Tugas yang Ditetapkan: Tuliskan kembali bagian teks tentang Taman Siswa mulai dari "Murid Taman Siswa" dan terus hingga "mendidik anak-anak pribumi.", dengan menukar "pesat" menjadi "cepat".

Kutipan Teks:

Murid Taman Siswa saat itu cukup banyak. Bahkan, dalam waktu singkat Taman Siswa mempunyai cabang di 60 daerah. Namun, perkembangan Taman Siswa yang pesat itu terus dipantau pergerakannya oleh Belanda. Kemudian, pada 23 Februari 1928, Soewardi memutuskan mengganti nama menjadi Ki Hadjar Dewantara. Ia mengabdikan hidupnya untuk mendidik anak-anak pribumi.

Informasi Tercatat:
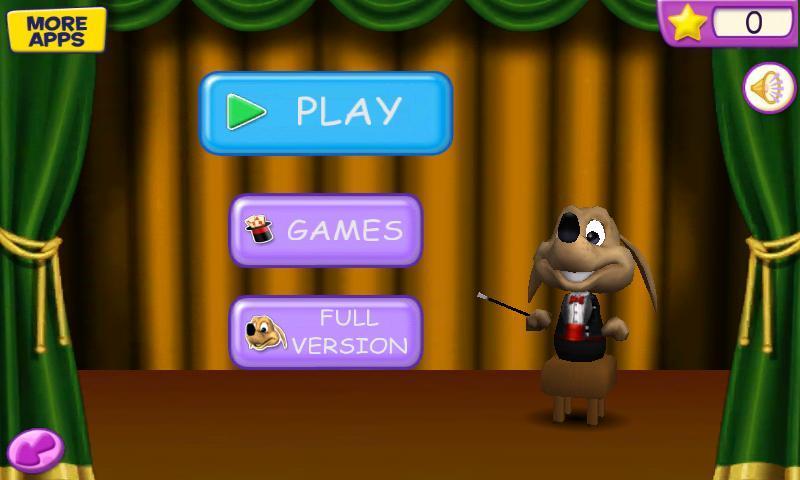Get the FULL VERSION
The width and height of the screenshot is (800, 480).
click(x=326, y=332)
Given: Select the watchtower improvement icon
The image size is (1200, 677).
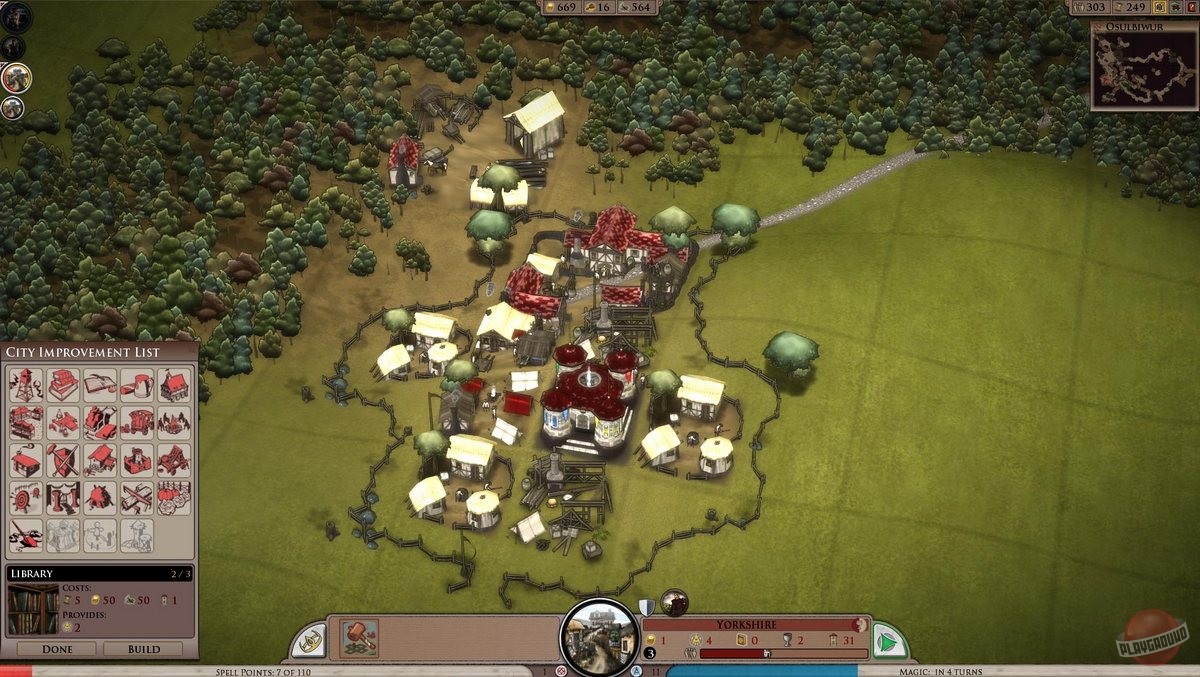Looking at the screenshot, I should pyautogui.click(x=27, y=385).
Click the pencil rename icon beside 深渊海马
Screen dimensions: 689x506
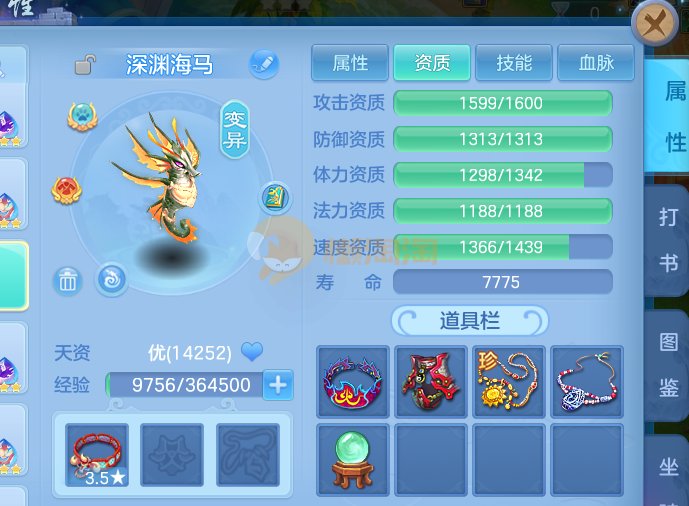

Hasil Tugas:
Murid Taman Siswa saat itu cukup banyak. Bahkan, dalam waktu singkat Taman Siswa mempunyai cabang di 60 daerah. Namun, perkembangan Taman Siswa yang cepat itu terus dipantau pergerakannya oleh Belanda. Kemudian, pada 23 Februari 1928, Soewardi memutuskan mengganti nama menjadi Ki Hadjar Dewantara. Ia mengabdikan hidupnya untuk mendidik anak-anak pribumi.